Anomalisa é uma animação em stop-motion. Esse recurso, tantas vezes usado para retratar estórias de forma fabulosa, em Anomalisa serve para potencializar o deslocamento, o desconforto a que a estória remete. O quadro que se nos apresenta é de um homem de meia idade, o mais contemporâneo e real possível, porém, contido num boneco e em movimentos que não parecem do tempo real (porque obviamente denota o meio em que é feito).
Michael Stone, o protagonista do filme, passa por situações reais e completamente plausíveis no cenário atual, ele está numa viagem de negócios, pois vai palestrar em uma cidade sobre seus livros. Sai do voo, pega um táxi, chega ao hotel. Apesar de seu fastio declarado em gestos e até mesmo no desenho de suas expressões, ironicamente, Michael Stone é um palestrante motivacional. Claramente ele está em crise. Tudo nos conta isso.
Mas há algo ainda mais inquietante: fora a sua própria voz (interpretada pelo ator David Thewis), todas as outras pessoas, sem exceção, tem a mesma voz (a do ator Tom Noonan). Ou seja, o mundo externo a Michael Stone é um uníssono que não lhe chega a causar nenhuma impressão digna de nota. Até que ele encontra duas mulheres no hall do hotel em que ele mesmo está, e que ali se encontram justamente porque vieram assistir a palestra que ele daria na cidade.
Uma das mulheres tem a mesma voz que todos têm. A outra, uma mulher tímida, simples e absurdamente comum, que tem até uma cicatriz que a faz, preocupadamente, manter o cabelo tampando um pouco do rosto, tem uma voz dissonante (interpretada por Jennifer Jason Leigh). Ela se chama Lisa. Ironicamente, Lisa é atendente de Telemarketing. E é essa mulher pela qual, sem entender exatamente por que, Michael fica absolutamente hipnotizado.
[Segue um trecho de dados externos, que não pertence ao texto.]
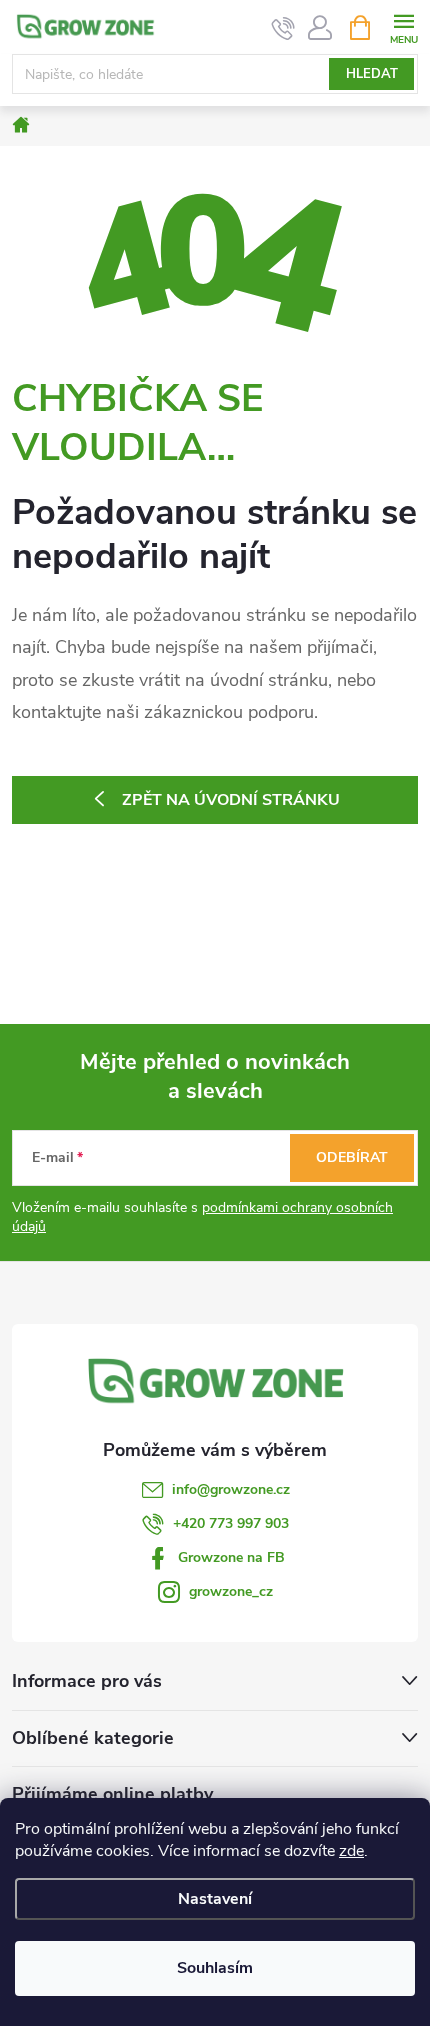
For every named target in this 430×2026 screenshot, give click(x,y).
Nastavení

Ele então a convida para seu quarto, onde passam a noite juntos. No dia seguinte, um pouco menos enlevado por Lisa, ele começa a fixar-se em alguns aspectos dela para os quais não tinha atentado antes. E aí, num jogo de cena e som, Kaufman nos apresenta uma possível razão pela qual Michael está em constante frustração com o outro.
No início da animação, quando Michael chega na cidade, ele vai se encontrar com uma mulher com quem aparenta ter tido uma relação. Ela, como ele, não entende porque eles se desentenderam, porque não deu certo entre eles. Ela, como ele, ficou por anos remoendo sem compreender, escrevendo-lhe várias cartas por isso. Voltando para sua casa, Lisa também escreve uma carta a Michael. Ele continua sem entender ao lê-la. Mas o que vemos é que apesar de tudo ser o mesmo para Michael, Lisa se transformou e permanece com sua voz.
Kaufman não é romântico o suficiente para esse ser um fim, mas é um aceno de que algo pode ser definido de uma forma diferente, inclusive diferente do que ele mesmo vê e espera ao criar suas histórias. Uma minúscula distopia em que a revolução seja, na menor das hipóteses, ser o que não se espera que seja, agindo não da forma ideal, mas da forma mais simples e natural possível.